Él sabía que no se domina sino desde arriba
y por ello afinaba su puntería en alto. No pretendía marchar a la cabeza de los
sabios, pero sabiendo que no se puede influir a la opinión pública sin éstas, comprendiendo
que ésta se gobierna por medio de ellos, deseaba llegar al gran público con los
sabios.
Había entre todos un cuerpo ilustre que parecía ir a la cabeza del
movimiento filosófico de la época: La Academia de Berlín en la que Mendelsohn, Bailly
y Kant habían animado los concursos por medio de sus escritos.
A pedido de
Federico el Grande, en 1776, la Academia había planteado una grave pregunta, a saber:
“Si es útil engañar al pueblo”, y había repartido el premio entre dos concurrentes
que habían enviado conclusiones enteramente opuestas, una de las cuales sostenía
audazmente que hay ocasiones en que conviene dejar al pueblo en el error.
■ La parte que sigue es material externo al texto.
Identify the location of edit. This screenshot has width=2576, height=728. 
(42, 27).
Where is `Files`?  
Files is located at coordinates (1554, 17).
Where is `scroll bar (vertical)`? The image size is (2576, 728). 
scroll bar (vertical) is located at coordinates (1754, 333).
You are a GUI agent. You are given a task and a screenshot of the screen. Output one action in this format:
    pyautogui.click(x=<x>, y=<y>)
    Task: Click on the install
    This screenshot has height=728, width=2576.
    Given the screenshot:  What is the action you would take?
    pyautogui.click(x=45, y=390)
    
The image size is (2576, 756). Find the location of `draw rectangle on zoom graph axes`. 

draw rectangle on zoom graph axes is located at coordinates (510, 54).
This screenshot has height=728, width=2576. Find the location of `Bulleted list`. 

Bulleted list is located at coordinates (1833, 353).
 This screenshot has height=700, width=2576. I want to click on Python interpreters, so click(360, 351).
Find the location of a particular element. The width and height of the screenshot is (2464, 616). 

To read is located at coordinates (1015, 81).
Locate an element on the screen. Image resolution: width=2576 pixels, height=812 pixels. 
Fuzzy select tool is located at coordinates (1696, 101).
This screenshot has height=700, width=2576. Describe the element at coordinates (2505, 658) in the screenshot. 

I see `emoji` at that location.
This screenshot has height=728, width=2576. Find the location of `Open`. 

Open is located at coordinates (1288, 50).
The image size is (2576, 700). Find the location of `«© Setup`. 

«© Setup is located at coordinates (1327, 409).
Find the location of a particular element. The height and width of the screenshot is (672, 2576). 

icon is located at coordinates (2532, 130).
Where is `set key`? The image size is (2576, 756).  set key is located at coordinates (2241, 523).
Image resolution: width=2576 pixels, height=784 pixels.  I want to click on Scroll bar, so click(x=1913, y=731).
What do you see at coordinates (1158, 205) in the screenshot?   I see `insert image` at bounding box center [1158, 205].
Las repercusiones
de este debate habían sido inmensas, y posiblemente Saint Martin soñaba con una
publicidad semejante.
Por lo tanto, al proponer la Academia de Berlín un
concurso sobre el tema “Cual es la mejor manera de llamar a la razón a las naciones
salvajes o civilizadas que se encuentran libradas a los errores y supersticiones
de todo género”, encontró Louis-Claude de Saint-Martin la oportunidad de ocuparse
de uno de los errores que a su juicio era el más grave de la época: la substitución
de la razón divina por la humana.
Trató la cuestión con toda la profundidad
y la importancia que le daba su punto de vista iluminado. Deseaba introducir en
el mundo, bajo un ilustre pabellón, la gran doctrina que le preocupaba, la de la
profunda ruptura que tenía alejada a la Humanidad de las primitivas relaciones con
su Creador.
Su escrito trataba al comienzo de dar una clara definición de
la razón y demostrar que para someter a ella a los hombres hay que llevarlos a la
condición y a la ciencia primitiva de la especie humana. Esta ciencia fue durante
mucho tiempo transmitida secretamente de santuario en santuario, de escuela en escuela,
y establecía fuertemente esa espiritualidad que diferencia al hombre de la bestia.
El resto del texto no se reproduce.